ACTIVITY
Skip the pictures and restate, word for word, the lines from the one containing "Task: Click the Home sidebar house icon" to the end of the data below.

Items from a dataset
———

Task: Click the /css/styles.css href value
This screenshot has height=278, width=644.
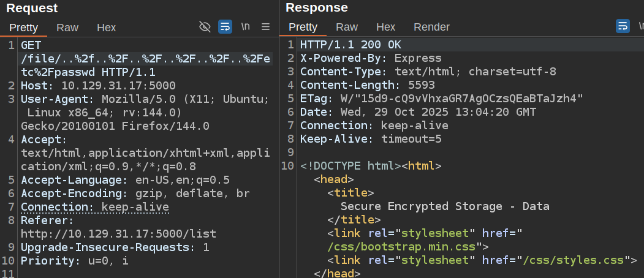Action: (x=577, y=260)
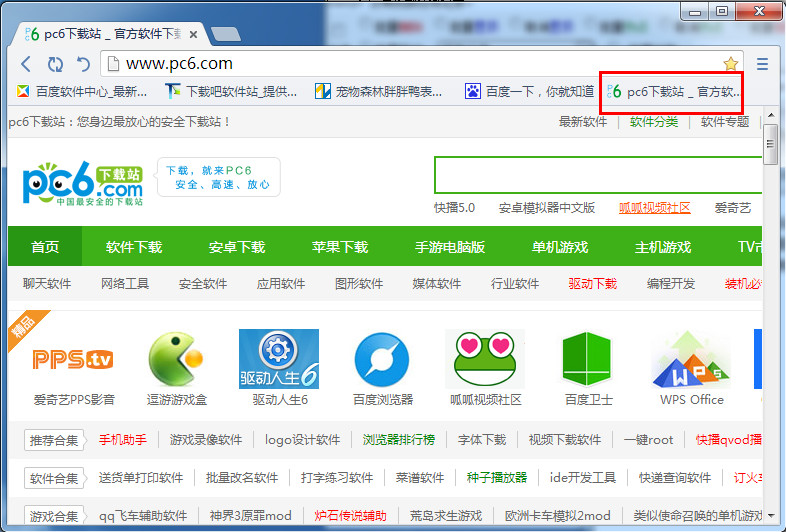Open the 软件下载 navigation tab
The width and height of the screenshot is (786, 532).
(134, 247)
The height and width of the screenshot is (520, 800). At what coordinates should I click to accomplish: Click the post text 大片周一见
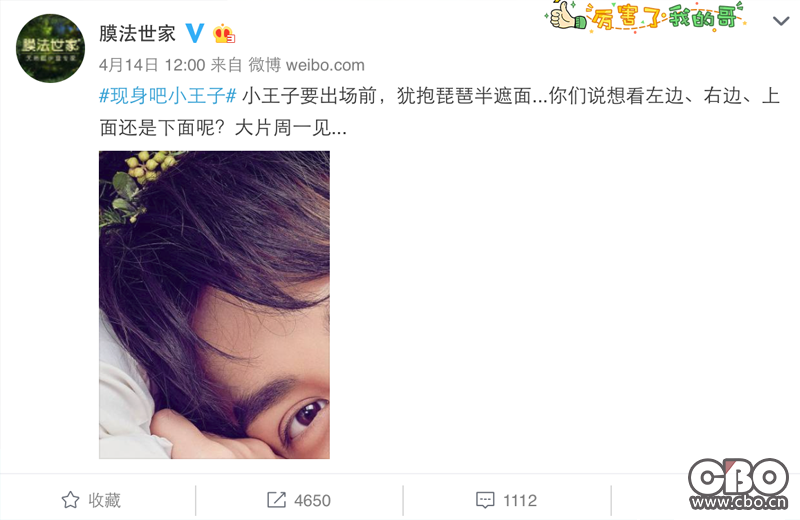[x=282, y=128]
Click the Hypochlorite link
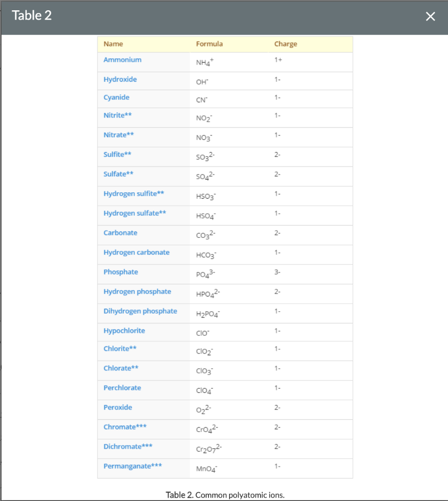 click(124, 331)
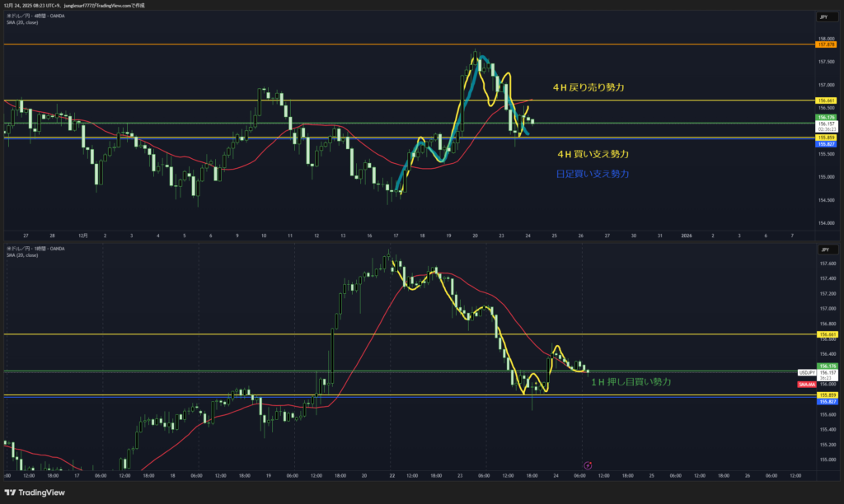844x504 pixels.
Task: Open JPY currency selector on lower chart
Action: [x=824, y=248]
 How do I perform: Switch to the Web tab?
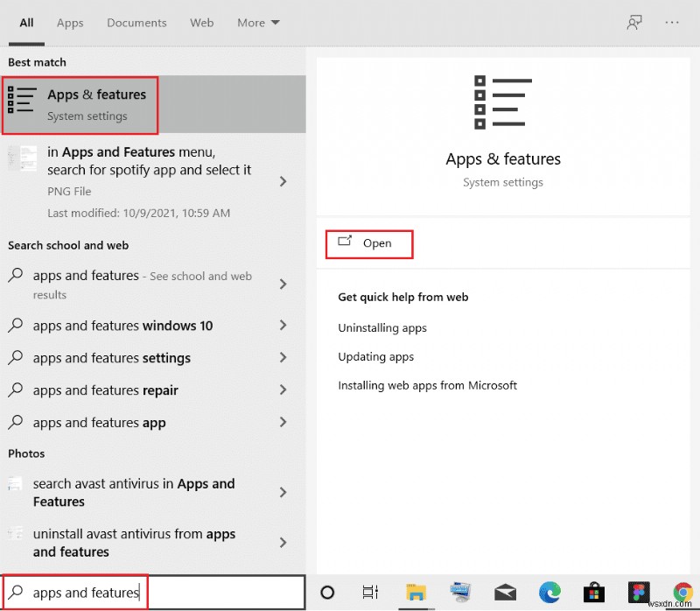pyautogui.click(x=201, y=23)
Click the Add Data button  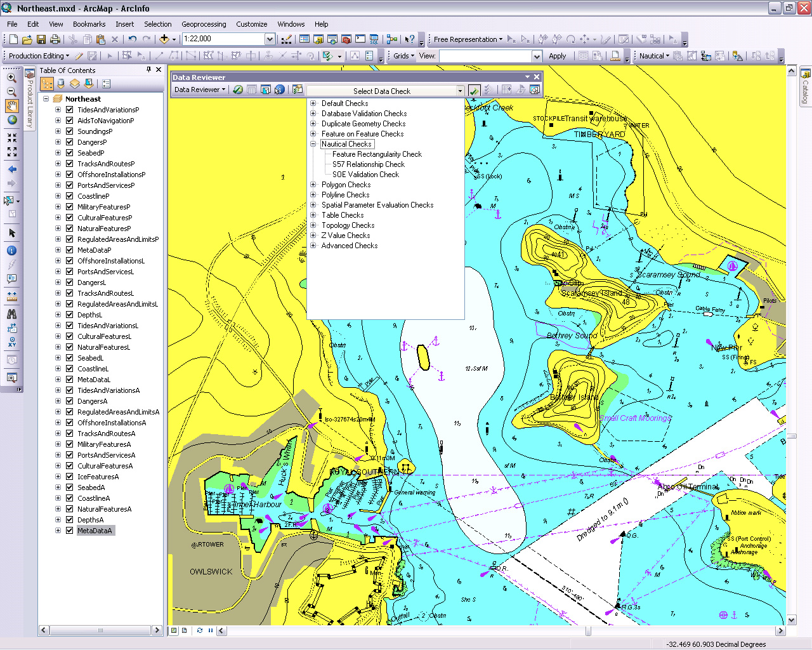pyautogui.click(x=164, y=39)
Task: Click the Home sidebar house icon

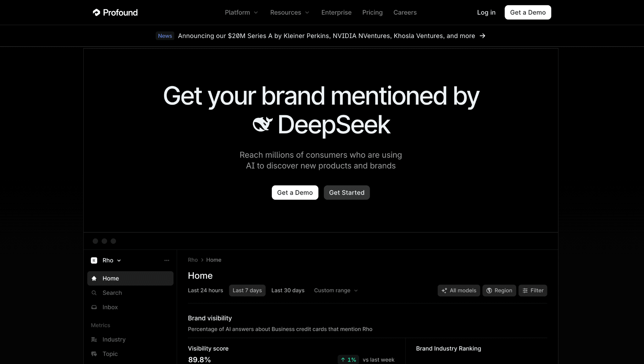Action: click(x=94, y=279)
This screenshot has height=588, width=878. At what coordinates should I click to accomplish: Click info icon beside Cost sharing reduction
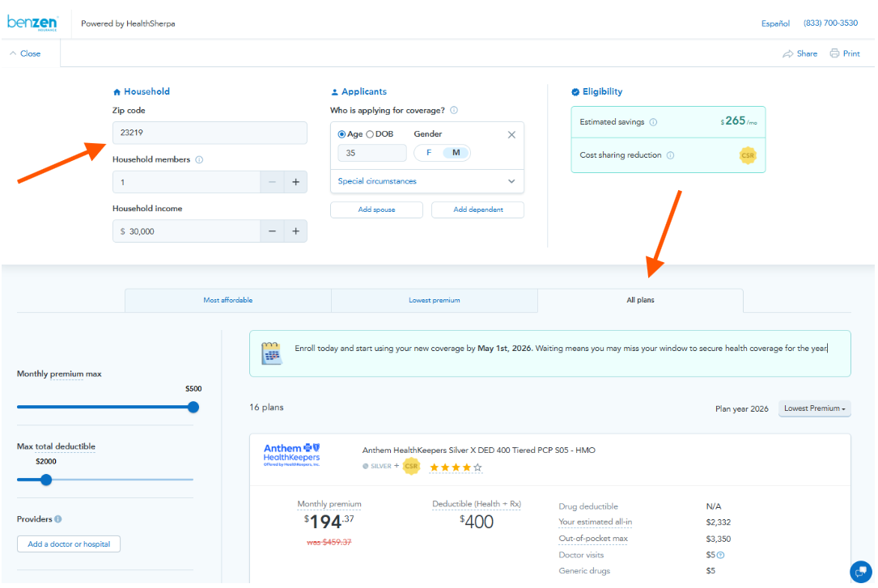point(670,155)
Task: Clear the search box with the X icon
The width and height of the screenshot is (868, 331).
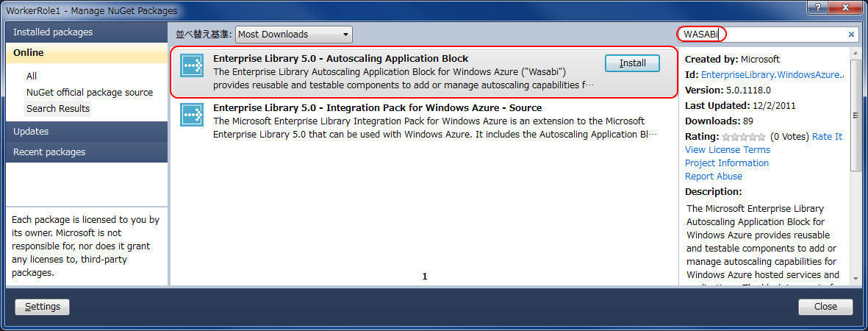Action: pos(852,35)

———

RESULT OF THIS EXERCISE
Task: Click the Home sidebar house icon

Action: click(x=94, y=279)
This screenshot has height=588, width=878. At what coordinates should I click to accomplish: Click info icon beside Cost sharing reduction
point(670,155)
Task: Clear the search box with the X icon
The width and height of the screenshot is (868, 331).
Action: pos(852,35)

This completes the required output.